Re: [pve-devel] [PATCH manager v4 3/6] added Config for Shared Filesystem Directories

Thomas Lamprecht Thu, 04 May 2023 03:22:35 -0700

Am 04/05/2023 um 10:57 schrieb Dominik Csapak:
> On 5/4/23 10:42, Thomas Lamprecht wrote:
>> Am 04/05/2023 um 10:31 schrieb Dominik Csapak:
>>> On 5/4/23 10:13, Thomas Lamprecht wrote:
>>>> Am 03/05/2023 um 13:26 schrieb Dominik Csapak:
>>>>> just a short comment since this series overlaps a bit with my
>>>>> cluster resource mapping series (i plan on sending a v4 soon).
>>>>>
>>>>> i'd prefer to have the configuration endpoints for mapping bundled in a 
>>>>> subdirectory
>>>>> so instead of /nodes/<node>/dirs/ i'd put it in 
>>>>> /nodes/<node>/mapping/dirs/
>>>>> (or /nodes/<node>/map/dirs )
>>>>>
>>>>> @thomas, @fabian, any other input on that?
>>>>>
>>>>
>>>> huh? aren't mappings per definition cluster wide i.e. 
>>>> /cluster/resource-map/<mapping-id>
>>>> than then allows to add/update the mapping of a resource on a specific 
>>>> node?
>>>> A node specific path makes no sense to me, at max it would if 
>>>> adding/removing a mapping
>>>> is completely decoupled from adding/removing/updaing entries to it – but 
>>>> that seems
>>>> convoluted from an usage POV and easy to get out of sync with the actual 
>>>> mapping list.
>>>
>>> in markus series the mapping are only ever per node, so each node has it's
>>> own dir mapping
>>
>> Every resource maping is always per node, so that's not really changing 
>> anything.
>>
> 
> i meant there is no cluster aspect in the current version of markus series at 
> all


only if you lock down the vm hard to be kept at the node its mapping was 
configured.

> 
>> Rather what about migrations? Would be simpler from migration and ACL POV to 
>> have
>> it cluster wide,
> 
> sure, but how we get the info during migration is just an implementation 
> detail and
> for that shouldn't matter where the configs/api endpoints are


no it really isn't an implementation detail how ACLs govern access to mappings, 
which
in turn dictactes where the ACL object paths should be, which then again ahs 
implications
for where the API endpoints and configs should be – node level isn't the one.

>>>
>>> in my series, the actual config was cluster-wide, but the api endpoint to 
>>> configure
>>> them were sitting in the node path (e.g. /node/<nodes>/hardware-map/pci/*)
>>  > Please no.
> 
> was that way since the very first version, would have been nice to get that 
> feedback
> earlier
> 

IIRC I always talked about this being on cluster level, especially w.r.t. to 
making it
more general resource mapping, maybe I didn't looked to closely and was thrown 
off
by the series name, i.e., "add *cluster-wide* hardware device mapping" and on 
the ACL
path discussion (which IIRC never had any node-specific param in there, and 
thus only
work if it's either a clusterwide config or if ID uniquness is guaranteed by 
the pmxcfs
like we do for VMIDs)

Anyhow, sorry, I'll try to check for such things more closely earlier in the 
future.

>>>
>>> we *could* put them into the cluster path api, but we'd need to send a node 
>>> parameter
>>> along and forward it there anyway, so that wouldn't really make a difference
>>
>> no need for that, see above.
> 
> there is a need for the node parameter, because you always need to know for 
> which node the
> mapping is anyway ;) or did you mean the 'forward' part?

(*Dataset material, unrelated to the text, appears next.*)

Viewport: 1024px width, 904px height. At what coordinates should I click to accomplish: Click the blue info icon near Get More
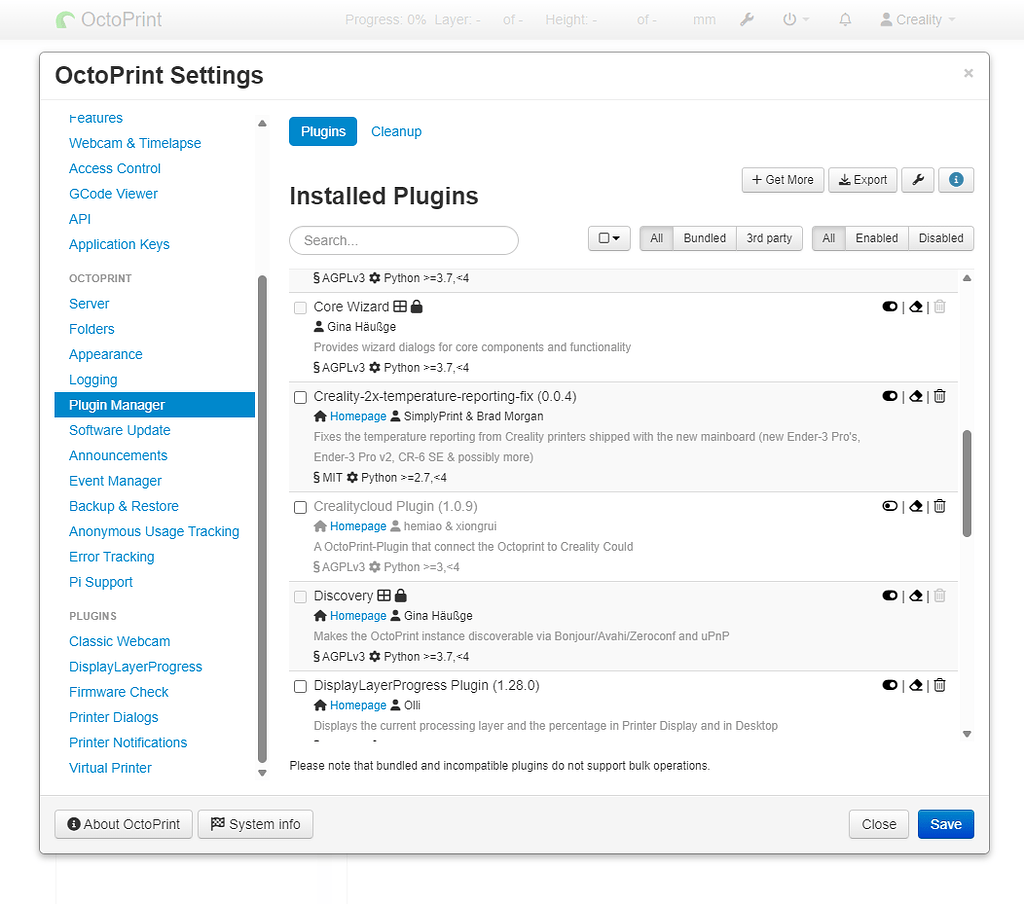(x=956, y=180)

yes, I certainly meant the forward part – otherwise my "Every resource mapping 
is always
per node" sentence and mentioned the node selector above would be really odd. A
node:local-id map always needs to exist, I figured that's the core thing this 
series wants
to solve, but as it's not a hard requirement to forward every request (and a 
huge PITA
to get in sync if done that way, or at least would reaquire using a 
cfs_domain_lock),
so no (hard) need for proxying.


>>>
>>> for reading the mappings, that could be done there, but in my series in the 
>>> gui at least,
>>> i have to make a call to each node to get the current state of the mapping
>>> (e.g. if the pci device is still there)
>>
>> For now not ideal but ok, in the future I'd rather go in the direction of 
>> broadcasting
>> some types of HW resources via pmxcfs KV and then this isn't an issue 
>> anymore.
> 
> yeah can be done, but the question is if we want to broadcast the whole 
> pci/usb list
> from all nodes? (i don't believe that scales well?)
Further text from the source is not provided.